> REQUEST
Give the lines of the entries from the one containing "Task: Expand the src folder node" through the one containing "pos(615,261)", inclusive, as a Markdown table with a Row column for the row number and a Line column for the line itself. Leave out blank lines.

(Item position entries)
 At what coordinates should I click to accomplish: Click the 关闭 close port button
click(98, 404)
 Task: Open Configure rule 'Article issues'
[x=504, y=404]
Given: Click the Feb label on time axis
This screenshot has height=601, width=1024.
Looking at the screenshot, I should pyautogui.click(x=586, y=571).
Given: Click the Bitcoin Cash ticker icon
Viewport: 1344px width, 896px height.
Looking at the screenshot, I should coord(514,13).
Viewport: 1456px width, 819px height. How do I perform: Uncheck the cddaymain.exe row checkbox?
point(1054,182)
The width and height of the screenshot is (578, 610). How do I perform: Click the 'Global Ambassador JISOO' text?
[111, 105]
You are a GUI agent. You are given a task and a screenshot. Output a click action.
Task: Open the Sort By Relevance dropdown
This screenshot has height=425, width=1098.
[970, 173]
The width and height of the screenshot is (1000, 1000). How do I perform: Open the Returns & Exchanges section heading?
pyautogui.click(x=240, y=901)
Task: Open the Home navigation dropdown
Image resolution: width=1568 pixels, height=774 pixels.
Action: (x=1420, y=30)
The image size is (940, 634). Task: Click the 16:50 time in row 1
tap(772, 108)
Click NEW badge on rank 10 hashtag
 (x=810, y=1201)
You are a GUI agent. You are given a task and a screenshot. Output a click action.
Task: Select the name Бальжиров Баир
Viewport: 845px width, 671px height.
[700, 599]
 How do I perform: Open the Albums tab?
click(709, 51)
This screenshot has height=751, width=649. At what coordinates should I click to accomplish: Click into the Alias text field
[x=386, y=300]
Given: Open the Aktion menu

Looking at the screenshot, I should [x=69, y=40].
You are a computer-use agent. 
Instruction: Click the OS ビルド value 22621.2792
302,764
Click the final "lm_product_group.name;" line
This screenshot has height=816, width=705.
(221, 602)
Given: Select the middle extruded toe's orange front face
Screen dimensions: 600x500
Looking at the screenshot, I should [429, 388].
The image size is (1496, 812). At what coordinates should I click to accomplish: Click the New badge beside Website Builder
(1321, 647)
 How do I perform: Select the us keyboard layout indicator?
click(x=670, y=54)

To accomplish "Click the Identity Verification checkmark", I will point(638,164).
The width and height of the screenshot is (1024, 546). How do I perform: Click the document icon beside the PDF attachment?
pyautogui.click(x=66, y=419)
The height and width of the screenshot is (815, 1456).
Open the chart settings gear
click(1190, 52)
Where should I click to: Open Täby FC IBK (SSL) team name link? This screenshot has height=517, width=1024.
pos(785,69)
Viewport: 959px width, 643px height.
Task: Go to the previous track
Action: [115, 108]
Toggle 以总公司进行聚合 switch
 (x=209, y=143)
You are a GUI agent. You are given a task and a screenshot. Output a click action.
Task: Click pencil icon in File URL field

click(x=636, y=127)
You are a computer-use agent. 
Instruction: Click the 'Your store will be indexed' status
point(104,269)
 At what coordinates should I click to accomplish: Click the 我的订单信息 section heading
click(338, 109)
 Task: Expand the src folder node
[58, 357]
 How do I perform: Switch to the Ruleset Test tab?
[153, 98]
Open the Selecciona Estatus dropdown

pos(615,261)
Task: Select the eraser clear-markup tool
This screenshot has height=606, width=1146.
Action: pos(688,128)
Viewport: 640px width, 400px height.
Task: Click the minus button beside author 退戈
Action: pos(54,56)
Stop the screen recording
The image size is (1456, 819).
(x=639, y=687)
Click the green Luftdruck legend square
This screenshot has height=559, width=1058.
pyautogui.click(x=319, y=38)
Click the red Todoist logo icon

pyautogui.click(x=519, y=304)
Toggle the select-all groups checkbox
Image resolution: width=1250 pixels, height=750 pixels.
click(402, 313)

> TASK RESULT
| Row | Line |
|---|---|
| 1 |  Task: Expand the src folder node |
| 2 | [58, 357] |
| 3 |  How do I perform: Switch to the Ruleset Test tab? |
| 4 | [153, 98] |
| 5 | Open the Selecciona Estatus dropdown |
| 6 | pos(615,261) |